18.         Concernant les démarches entreprises, l'autorité chargée du renvoi a agi avec diligence et célérité, dès lors qu'elle a adressé au SEM, le 18 juin dernier un formulaire d’examen d’une demande de réadmission à l’attention des autorités espagnoles. Elle est dans l’attente de la réponse.

19.         Ainsi, eu égard à l'ensemble des circonstances, il y a lieu de confirmer l'ordre de mise en détention administrative pour une durée de six semaines, qui respecte en soi l'art. 79 LEI et n'apparaît pas disproportionnée, étant rappelé que la réponse des autorités espagnoles n’est pas encore intervenue, qu’il s’agira, en cas de réponse positive, de réserver une place sur un vol et, dans l’hypothèse où la réponse serait négative ou si M. A______ s’opposait à son renvoi, d’entreprendre de nouvelles démarches. Toutefois, la détention prendra immédiatement fin lorsque M. A______ prendra place à bord du vol sur lequel une place lui aura été réservée.

20.         Cela étant, il sera souligné que si le renvoi n'a pas eu lieu dans le délai de huit jours suivant l'ordre de détention, M. A______ sera entendu par le tribunal au plus tard douze jours après l'ordre de détention (art. 80 al. 3 LEI). Dans cette perspective, il appartiendra au commissaire de police de faire savoir au tribunal, le 26 juin 2024 au plus tard, si l'exécution du renvoi s'est concrétisée ou non.
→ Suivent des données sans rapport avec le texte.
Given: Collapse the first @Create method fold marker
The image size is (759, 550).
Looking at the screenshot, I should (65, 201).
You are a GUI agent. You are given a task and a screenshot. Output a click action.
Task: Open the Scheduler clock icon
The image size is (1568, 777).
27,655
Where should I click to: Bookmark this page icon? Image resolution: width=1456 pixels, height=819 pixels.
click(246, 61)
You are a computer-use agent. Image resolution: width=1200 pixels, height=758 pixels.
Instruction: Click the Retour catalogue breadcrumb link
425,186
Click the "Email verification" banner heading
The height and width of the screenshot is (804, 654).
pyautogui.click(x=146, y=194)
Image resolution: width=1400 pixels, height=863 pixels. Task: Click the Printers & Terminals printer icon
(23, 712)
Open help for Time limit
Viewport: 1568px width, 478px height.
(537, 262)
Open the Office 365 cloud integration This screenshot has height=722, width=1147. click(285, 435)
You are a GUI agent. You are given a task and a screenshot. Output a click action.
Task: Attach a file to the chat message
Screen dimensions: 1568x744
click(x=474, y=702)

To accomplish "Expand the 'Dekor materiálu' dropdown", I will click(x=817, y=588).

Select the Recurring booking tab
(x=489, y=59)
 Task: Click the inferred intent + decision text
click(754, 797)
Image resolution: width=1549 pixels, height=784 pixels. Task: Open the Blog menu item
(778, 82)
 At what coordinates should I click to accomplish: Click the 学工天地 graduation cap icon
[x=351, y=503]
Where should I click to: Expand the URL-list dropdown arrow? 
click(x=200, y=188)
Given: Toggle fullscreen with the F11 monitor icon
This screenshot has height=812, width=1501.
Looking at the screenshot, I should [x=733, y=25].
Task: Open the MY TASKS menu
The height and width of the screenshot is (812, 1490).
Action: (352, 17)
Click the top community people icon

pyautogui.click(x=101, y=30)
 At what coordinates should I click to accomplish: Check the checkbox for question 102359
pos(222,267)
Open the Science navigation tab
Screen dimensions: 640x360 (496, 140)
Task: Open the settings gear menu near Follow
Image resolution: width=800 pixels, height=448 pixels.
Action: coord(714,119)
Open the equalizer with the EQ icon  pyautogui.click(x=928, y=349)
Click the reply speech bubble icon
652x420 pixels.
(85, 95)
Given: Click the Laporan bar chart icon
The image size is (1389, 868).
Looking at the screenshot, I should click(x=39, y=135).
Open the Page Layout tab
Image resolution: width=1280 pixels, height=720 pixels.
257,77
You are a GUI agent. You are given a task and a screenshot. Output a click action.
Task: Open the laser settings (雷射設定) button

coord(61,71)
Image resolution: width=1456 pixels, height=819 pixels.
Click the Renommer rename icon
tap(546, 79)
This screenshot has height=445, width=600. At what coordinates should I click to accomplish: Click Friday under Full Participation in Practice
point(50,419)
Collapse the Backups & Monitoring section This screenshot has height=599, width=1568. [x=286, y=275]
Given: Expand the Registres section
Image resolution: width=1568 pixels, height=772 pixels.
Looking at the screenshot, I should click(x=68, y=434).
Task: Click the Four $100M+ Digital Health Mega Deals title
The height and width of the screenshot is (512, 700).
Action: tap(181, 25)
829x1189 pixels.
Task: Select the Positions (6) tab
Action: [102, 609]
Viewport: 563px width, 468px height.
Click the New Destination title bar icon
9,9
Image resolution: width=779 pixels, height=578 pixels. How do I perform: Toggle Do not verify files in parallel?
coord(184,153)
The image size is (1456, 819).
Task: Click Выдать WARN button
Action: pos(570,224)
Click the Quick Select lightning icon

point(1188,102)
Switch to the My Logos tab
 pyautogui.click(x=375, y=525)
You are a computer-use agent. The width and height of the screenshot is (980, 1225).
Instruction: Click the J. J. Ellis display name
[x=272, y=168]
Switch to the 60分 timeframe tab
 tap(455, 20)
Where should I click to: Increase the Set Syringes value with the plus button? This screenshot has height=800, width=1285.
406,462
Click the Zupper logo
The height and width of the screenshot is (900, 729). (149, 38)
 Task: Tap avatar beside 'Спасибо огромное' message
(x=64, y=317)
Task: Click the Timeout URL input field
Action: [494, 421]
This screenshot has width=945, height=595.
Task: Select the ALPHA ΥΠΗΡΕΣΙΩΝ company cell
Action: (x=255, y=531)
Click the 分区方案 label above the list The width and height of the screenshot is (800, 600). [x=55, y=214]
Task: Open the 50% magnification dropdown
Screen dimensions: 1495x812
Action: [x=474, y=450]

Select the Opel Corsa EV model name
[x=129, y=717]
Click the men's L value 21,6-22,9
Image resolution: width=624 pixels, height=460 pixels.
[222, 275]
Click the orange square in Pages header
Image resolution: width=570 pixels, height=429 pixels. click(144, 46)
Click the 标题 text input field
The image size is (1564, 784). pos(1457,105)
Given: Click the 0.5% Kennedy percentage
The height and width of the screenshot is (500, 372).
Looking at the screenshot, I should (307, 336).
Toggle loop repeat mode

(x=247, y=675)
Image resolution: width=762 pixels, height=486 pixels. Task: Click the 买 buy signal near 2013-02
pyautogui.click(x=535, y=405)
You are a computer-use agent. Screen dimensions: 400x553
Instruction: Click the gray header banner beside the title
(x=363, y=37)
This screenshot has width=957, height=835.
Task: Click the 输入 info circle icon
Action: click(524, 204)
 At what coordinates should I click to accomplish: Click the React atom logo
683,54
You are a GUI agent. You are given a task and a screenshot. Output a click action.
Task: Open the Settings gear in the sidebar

21.         Conformément à l'art. 9 al. 6 LaLEtr, le présent jugement sera communiqué à M. A______, à son avocat et au commissaire de police. En vertu des art. 89 al. 2 et 111 al. 2 de la loi sur le Tribunal fédéral du 17 juin 2005 (LTF - RS 173.110), il sera en outre communiqué au secrétariat d'État aux migrations.


 

PAR CES MOTIFS

LE TRIBUNAL ADMINISTRATIF

DE PREMIÈRE INSTANCE

1.             confirme l’ordre de mise en détention administrative émis par le commissaire de police le 18 juin 2024 à l’encontre de Monsieur A______ pour une durée de six semaines, soit jusqu'au 29 juillet 2024 ;

2.             invite le commissaire de police à faire savoir au tribunal le 26 juin 2024 au plus tard si l’exécution du renvoi a eu lieu ou non ;

3.             dit que, conformément aux art. 132 LOJ, 10 al. 1 LaLEtr et 65 LPA, le présent jugement est susceptible de faire l'objet d'un recours auprès de la chambre administrative de la Cour de justice (10 rue de Saint-Léger, case postale 1956, 1211 Genève 1) dans les 10 jours à compter de sa notification. L'acte de recours doit être dûment motivé et contenir, sous peine d'irrecevabilité, la désignation du jugement attaqué et les conclusions du recourant. Il doit être accompagné du présent jugement et des autres pièces dont dispose le recourant.

Au nom du Tribunal :

La présidente

Gwénaëlle GATTONI

 

Copie conforme de ce jugement est communiquée Monsieur A______, à son avocat, au commissaire de police et au secrétariat d'État aux migrations.